TASK MATERIAL section start
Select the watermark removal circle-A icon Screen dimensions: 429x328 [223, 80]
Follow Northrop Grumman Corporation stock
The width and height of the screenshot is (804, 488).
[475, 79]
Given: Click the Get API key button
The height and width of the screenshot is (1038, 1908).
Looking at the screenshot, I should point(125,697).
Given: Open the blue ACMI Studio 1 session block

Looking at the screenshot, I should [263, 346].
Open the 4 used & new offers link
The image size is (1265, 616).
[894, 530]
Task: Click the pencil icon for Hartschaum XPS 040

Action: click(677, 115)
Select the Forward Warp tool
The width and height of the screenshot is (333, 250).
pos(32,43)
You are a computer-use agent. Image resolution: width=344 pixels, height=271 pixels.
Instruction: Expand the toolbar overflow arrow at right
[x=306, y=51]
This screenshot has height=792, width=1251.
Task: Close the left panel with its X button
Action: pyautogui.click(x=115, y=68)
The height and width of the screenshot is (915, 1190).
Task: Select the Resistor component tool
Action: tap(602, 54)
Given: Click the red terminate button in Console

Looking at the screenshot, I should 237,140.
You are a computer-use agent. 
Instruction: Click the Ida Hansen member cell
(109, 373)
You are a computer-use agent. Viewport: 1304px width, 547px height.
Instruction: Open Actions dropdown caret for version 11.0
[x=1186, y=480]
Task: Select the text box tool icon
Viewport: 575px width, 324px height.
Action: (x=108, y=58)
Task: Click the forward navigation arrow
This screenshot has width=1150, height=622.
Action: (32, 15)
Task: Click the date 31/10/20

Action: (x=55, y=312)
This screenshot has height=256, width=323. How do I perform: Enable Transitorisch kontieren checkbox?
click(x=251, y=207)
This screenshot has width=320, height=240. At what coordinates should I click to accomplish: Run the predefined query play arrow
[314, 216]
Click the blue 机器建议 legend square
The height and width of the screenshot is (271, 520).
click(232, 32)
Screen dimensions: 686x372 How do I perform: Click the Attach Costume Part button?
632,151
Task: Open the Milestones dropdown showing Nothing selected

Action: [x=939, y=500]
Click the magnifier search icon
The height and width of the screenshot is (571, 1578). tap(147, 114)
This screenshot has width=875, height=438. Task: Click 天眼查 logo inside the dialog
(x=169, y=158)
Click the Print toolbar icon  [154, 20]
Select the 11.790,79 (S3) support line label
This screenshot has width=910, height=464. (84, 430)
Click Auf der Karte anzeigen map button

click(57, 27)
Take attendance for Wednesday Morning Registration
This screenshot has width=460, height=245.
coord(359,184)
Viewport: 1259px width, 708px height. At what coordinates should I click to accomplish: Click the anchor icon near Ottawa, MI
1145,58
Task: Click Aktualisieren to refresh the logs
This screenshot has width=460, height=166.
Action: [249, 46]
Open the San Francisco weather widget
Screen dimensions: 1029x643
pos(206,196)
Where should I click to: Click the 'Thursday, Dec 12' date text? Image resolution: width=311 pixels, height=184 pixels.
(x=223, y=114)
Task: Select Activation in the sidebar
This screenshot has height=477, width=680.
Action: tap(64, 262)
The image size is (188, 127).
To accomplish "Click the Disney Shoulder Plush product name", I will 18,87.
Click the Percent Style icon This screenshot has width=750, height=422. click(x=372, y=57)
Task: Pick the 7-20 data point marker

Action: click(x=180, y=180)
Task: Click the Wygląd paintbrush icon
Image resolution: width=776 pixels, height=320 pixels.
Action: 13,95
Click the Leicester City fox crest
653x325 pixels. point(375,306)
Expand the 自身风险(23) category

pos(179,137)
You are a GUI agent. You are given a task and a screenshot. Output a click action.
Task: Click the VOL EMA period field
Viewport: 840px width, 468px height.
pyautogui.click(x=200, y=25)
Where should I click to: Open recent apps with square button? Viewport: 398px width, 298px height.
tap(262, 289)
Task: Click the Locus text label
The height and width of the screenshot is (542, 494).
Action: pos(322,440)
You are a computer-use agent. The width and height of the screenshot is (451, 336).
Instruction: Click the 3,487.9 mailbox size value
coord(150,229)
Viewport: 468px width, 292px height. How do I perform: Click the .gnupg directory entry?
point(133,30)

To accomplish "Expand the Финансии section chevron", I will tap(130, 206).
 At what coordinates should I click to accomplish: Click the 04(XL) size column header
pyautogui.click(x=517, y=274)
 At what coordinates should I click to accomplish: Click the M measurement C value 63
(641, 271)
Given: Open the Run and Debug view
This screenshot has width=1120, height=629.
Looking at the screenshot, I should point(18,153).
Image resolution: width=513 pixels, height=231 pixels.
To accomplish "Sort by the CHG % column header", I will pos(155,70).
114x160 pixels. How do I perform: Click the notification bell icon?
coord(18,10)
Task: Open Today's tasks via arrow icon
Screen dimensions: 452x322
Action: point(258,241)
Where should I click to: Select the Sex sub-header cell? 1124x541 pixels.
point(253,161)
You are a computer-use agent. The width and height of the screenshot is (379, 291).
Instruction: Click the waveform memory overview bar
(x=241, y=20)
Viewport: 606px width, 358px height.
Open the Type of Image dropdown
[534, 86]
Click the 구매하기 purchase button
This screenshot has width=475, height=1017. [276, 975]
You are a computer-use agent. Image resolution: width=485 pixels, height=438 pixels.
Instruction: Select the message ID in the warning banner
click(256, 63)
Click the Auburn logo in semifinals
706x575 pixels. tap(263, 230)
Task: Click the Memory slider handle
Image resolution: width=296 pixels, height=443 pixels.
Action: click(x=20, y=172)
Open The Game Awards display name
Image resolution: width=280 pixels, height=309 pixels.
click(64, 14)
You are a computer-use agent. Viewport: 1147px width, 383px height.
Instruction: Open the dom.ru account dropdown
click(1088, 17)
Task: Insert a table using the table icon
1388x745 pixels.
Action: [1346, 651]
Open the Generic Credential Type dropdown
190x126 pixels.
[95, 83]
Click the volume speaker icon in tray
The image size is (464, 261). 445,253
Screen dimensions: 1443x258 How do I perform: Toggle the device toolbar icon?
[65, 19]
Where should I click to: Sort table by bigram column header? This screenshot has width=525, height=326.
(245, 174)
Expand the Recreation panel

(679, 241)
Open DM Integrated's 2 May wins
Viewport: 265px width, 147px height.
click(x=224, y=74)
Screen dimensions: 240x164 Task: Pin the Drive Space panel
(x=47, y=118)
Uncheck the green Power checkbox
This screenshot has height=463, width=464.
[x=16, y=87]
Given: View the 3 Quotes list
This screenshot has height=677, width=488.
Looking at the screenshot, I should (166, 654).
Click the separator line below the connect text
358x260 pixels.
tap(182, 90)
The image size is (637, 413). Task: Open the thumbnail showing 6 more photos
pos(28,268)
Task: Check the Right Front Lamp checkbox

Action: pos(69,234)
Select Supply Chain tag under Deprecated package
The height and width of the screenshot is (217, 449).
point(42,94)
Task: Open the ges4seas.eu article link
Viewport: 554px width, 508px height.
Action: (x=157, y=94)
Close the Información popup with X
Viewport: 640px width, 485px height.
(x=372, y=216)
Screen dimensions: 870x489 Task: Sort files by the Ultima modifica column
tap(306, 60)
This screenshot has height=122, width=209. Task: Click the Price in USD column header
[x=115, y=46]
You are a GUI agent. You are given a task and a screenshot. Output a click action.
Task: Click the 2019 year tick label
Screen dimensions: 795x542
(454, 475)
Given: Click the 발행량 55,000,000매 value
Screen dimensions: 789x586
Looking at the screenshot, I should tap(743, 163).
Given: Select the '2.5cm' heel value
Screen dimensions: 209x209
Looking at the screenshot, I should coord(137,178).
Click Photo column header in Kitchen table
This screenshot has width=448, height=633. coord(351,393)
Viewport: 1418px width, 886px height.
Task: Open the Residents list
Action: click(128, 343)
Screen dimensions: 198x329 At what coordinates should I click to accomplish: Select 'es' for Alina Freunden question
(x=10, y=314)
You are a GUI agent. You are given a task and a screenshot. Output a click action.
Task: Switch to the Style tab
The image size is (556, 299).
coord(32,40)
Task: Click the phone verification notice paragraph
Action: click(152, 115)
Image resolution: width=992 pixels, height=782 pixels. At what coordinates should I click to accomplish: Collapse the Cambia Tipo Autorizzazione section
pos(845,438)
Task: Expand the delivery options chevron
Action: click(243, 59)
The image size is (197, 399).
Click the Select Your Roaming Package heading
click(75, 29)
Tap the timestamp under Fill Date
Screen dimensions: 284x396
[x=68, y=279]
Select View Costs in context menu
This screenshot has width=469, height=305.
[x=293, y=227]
TASK MATERIAL section end
PROBLEM DESCRIPTION >> All that is needed is the exact run of lines above from the line containing "Task: Click the forward navigation arrow" through the line containing "Click the Print", both of them included.

ANSWER SECTION >>
Task: Click the forward navigation arrow
This screenshot has width=1150, height=622.
Action: (32, 15)
Task: Click the date 31/10/20

Action: (x=55, y=312)
This screenshot has height=256, width=323. How do I perform: Enable Transitorisch kontieren checkbox?
click(x=251, y=207)
This screenshot has width=320, height=240. At what coordinates should I click to accomplish: Run the predefined query play arrow
[314, 216]
Click the blue 机器建议 legend square
The height and width of the screenshot is (271, 520).
click(232, 32)
Screen dimensions: 686x372 How do I perform: Click the Attach Costume Part button?
632,151
Task: Open the Milestones dropdown showing Nothing selected

Action: [x=939, y=500]
Click the magnifier search icon
The height and width of the screenshot is (571, 1578). tap(147, 114)
This screenshot has width=875, height=438. Task: Click 天眼查 logo inside the dialog
(x=169, y=158)
Click the Print toolbar icon  [154, 20]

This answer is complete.